Som atrapalha mesa sobre som na Flip
O nome da mesa: "Som e Fúria". O primeiro elemento deixou a desejar na conversa entre o diretor de som Vasco Pimentel e a compositora Jocy de Oliveira, sábado (28), na Flip (Festival Literário Internacional de Paraty).
"Tá me ouvindo?", pergunta a mediadora do debate, Paula Scarpin, jornalista da piauí, aos convidados "conhecidos pelo rigor e pelo preciosismo", como são descritos no site do evento.
"Não", responde o lusitano Vasco, que costuma se dizer numa cruzada contra um "mundo mal remixado". A paranaense Jocy também está está muito satisfeita com a qualidade sonora na tenda principal do evento.
"A acústica tá difícil.Vai virar um pouquinho John Cage, você vai perguntar uma coisa, e eu, ouvir outra. A gente não entende bem aqui." Depois, com a conferência já finda, afirma à Folha que a dificuldade se deu sobretudo por causa do delay entre o que as pessoas falavam e ela recebia no retorno de som.
O barulho de fora também vazava para dentro do espaço, de choro de bebê a música ambiente.
Jocy tem alguma vizinhança artística com Cage (1912-1992), pioneiro em composições contemporâneas que racham o público ("esquisitão!" "gênio da raça!").
Sua performance junto a duas sopranos na abertura da Flip, após Fernanda Montenegro ler trechos de obras da Hilda Hilst, também cindiu a plateia.

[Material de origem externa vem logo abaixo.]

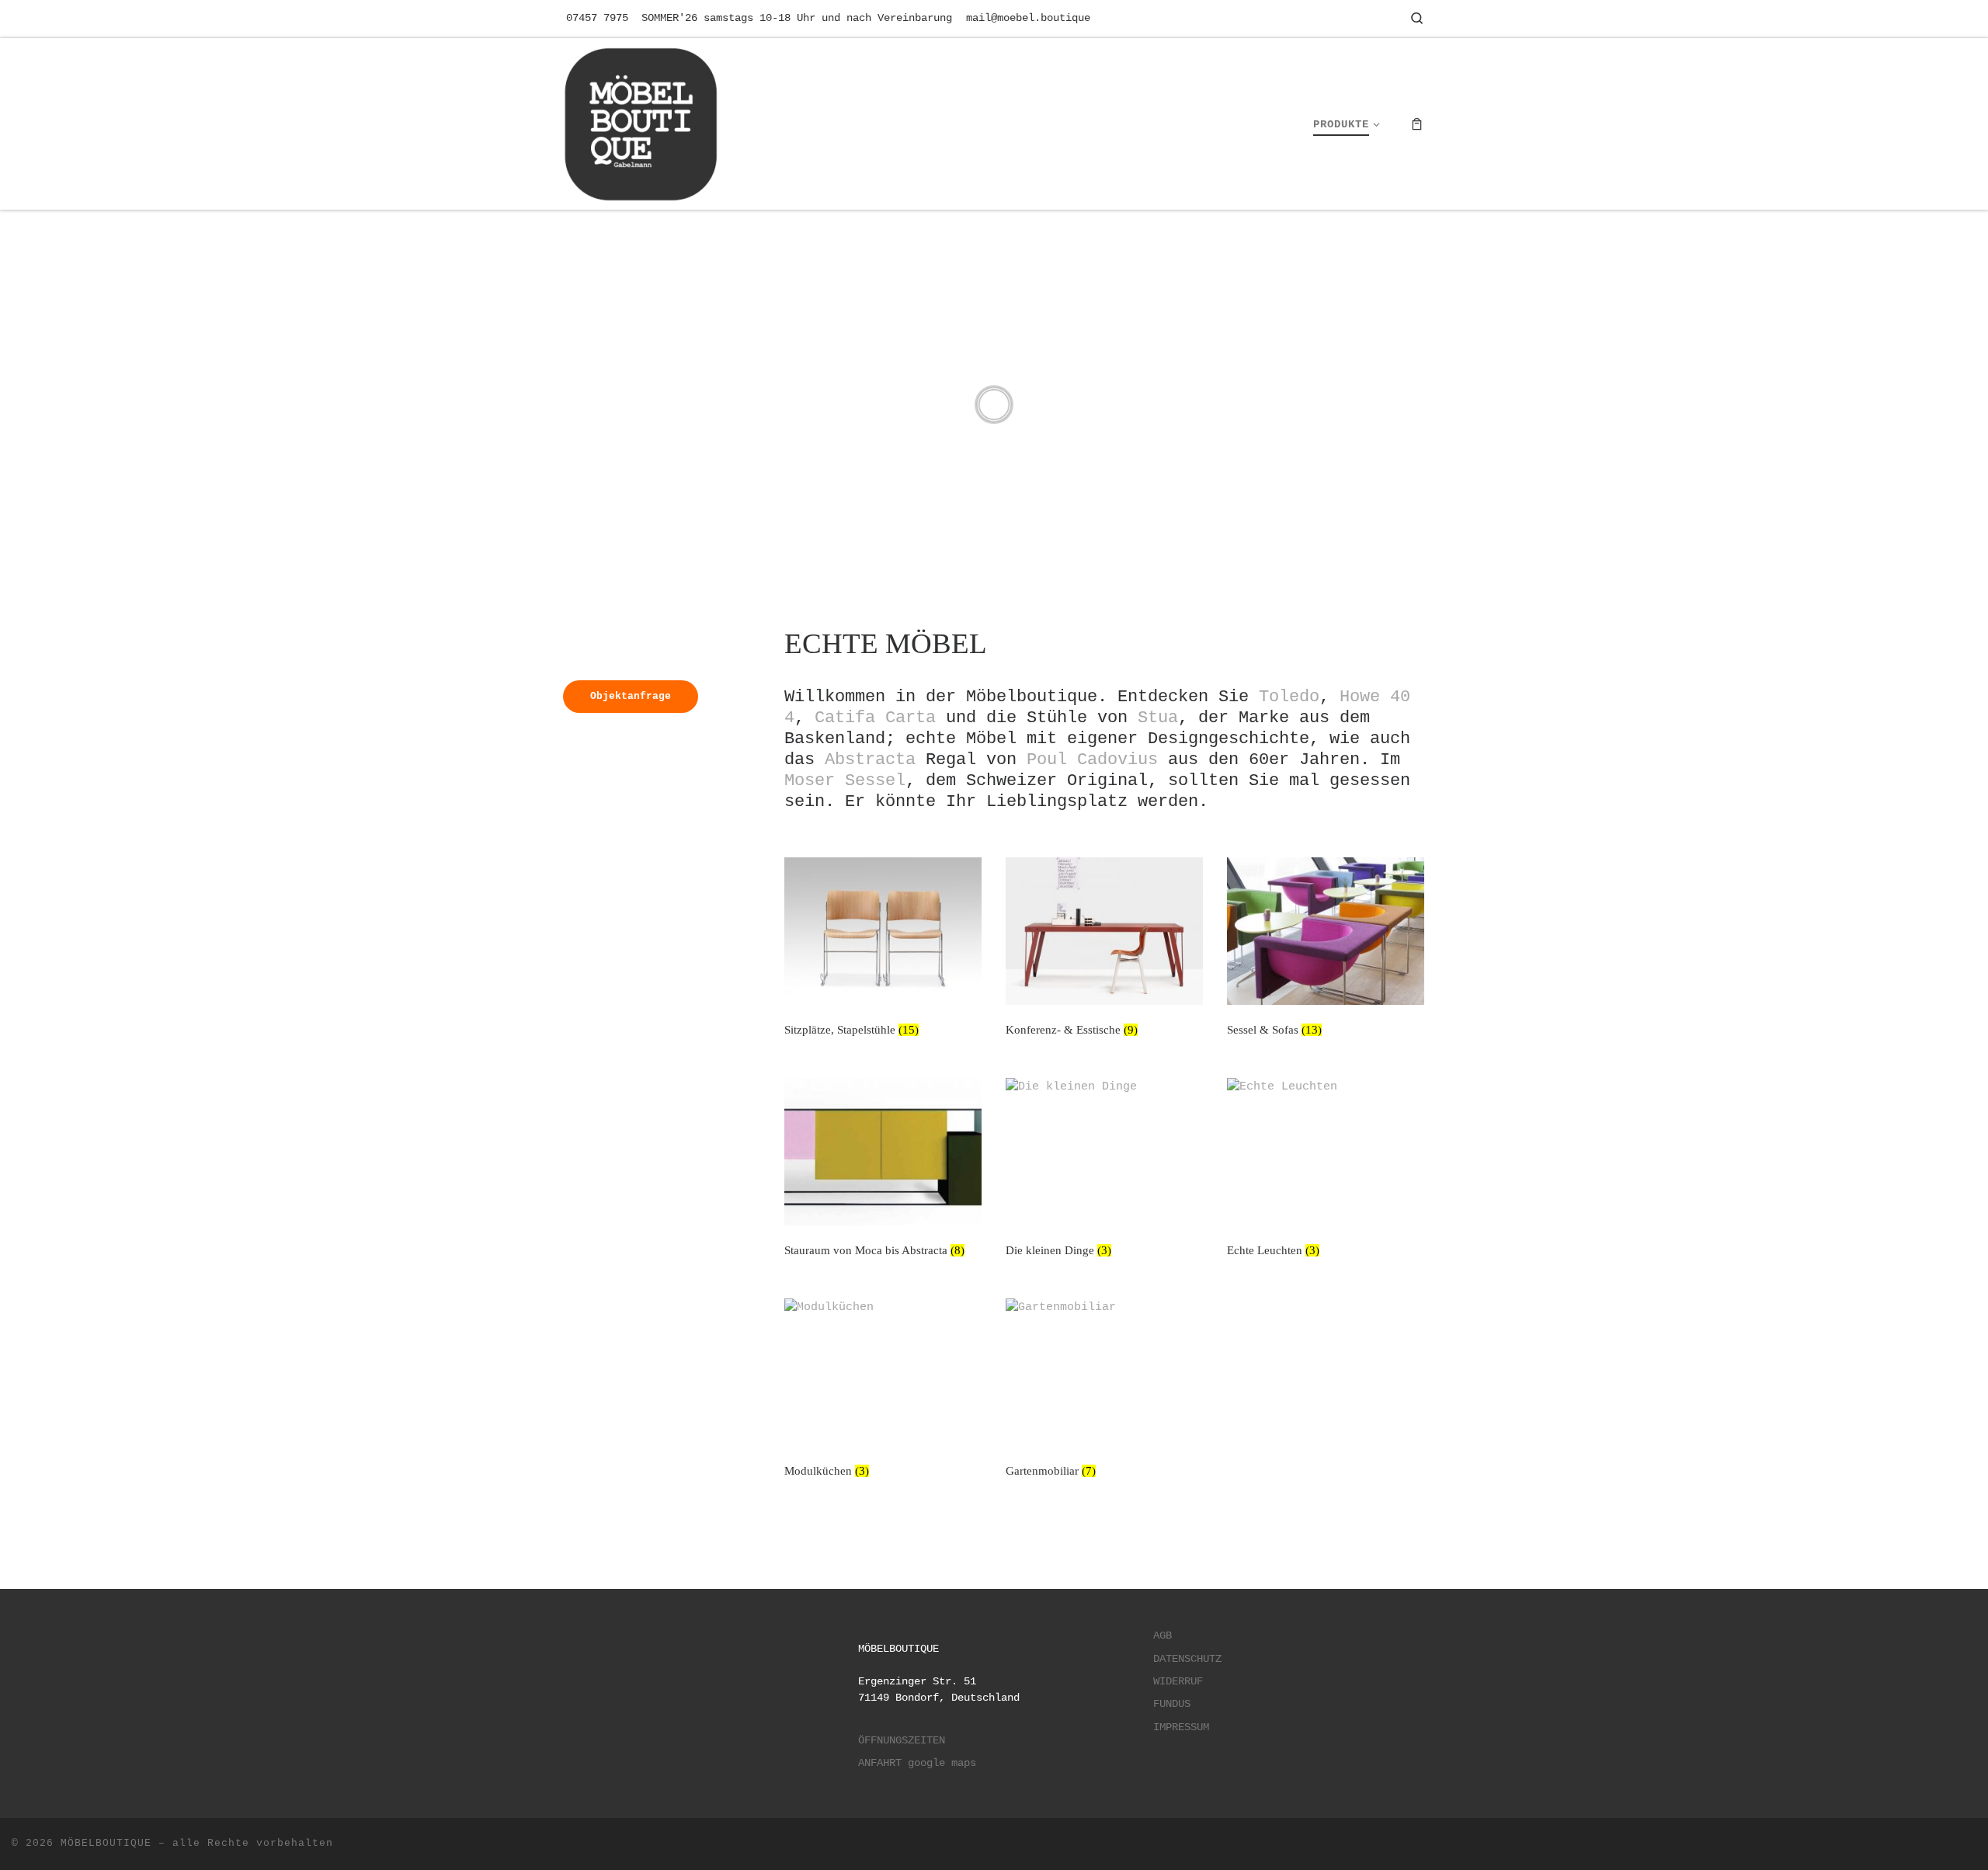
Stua (1158, 717)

As vozes líricas intercaladas por frases como "mulher subjugada!" foram comparadas a "deleite para a alma" e um "animal atropelado agonizando na estrada".
Já Vasco é um sonoplasta português que trabalhou com Manoel de Oliveira, Miguel Gomes e Wim Wenders.
Jocy diz que não gosta de tachar uma música como "erudita", termo que acha "pedante e pomposo". Prefere falar em "música de criação". E ela pode, inclusive, não emitir uma nota instrumental.
O silêncio, segundo a artista conhecida pela obra "Apague Meu Spot Light" (1961), é uma ilusão. E John Cage provou isso lindamente com "4'33", 4 minutos e 33 segundos sentado à frente de um piano sem tocar uma nota.
Mas aquilo não era sinônimo de quietude completa. Com a composição, feita para ser reproduzida diante de qualquer instrumento, pode-se ouvir o barulho do coração, da pulsação, do som ao redor, das tosses na audiência.
É besteira dizer "não entendo nada" para esse tipo de obra comumente descrita como "conceitual", diz Jocy. "Bobagem, música é para ouvir. Alguém é capaz de dizer 'não entendo nada' de um Picasso, um Portinari? Duvido. Por mais que não entendam, não vão dar o braço a torcer."
O "lixo sonoro" monopoliza a trilha sonora do planeta, diz Vasco. "O que tem mais no mundo inteiro é som, e a maioria nojentamente ruim."
E o pior, segundo o português, é que dessa maldição não há como escapar. A visão, por exemplo. Não gostou da cara de alguém? Vira a sua para o outro lado, desvia o olhar para outra coisa.
Mas se uma pessoa começa, digamos, a berrar perto de você, a emitir um som desagradável, você não pode simplesmente tapar os ouvidos e cantar "lá, lá, lá", porque o gesto vai ser tomado como uma baita de uma "falta de educação".
"Por que temos a audição?", ele se questiona. Darwin explica. E Vasco explica sua teoria sobre a teoria da evolução se comparando a um "pai lagarto" que precisa proteger "os meus lagartinhos dormindo na caverna". Ele simula o urro de um predador, para risos da plateia. Se o papai réptil escutar a ameaça, vai correndo salvar sua prole.
Vasco e Jocy concordam que o mundo anda escutando mal pacas. O português acha, inclusive, que eles combinam em muita coisa. "Descobri que Jocy e eu somos duas metades da mesma pessoa."
"É verdade", ele diz diante de uma cara desconfiada da nova amiga. "Ela parte de um extremo, e eu de outro, mas ambos buscando a mesma coisa."
A certa altura, Vasco diz para o público se acalmar: é possível catar "umas pérolas" no meio de um oceano de poluição sonora. E pede que um rapaz na primeira fila assovie: taí sua pérola do dia. Logo, dezenas de pessoas estão a fazer o mesmo.
Alguém até dá um gritinho que poderia perfeitamente se encaixar numa peça contemporânea de Jocy de Oliveira.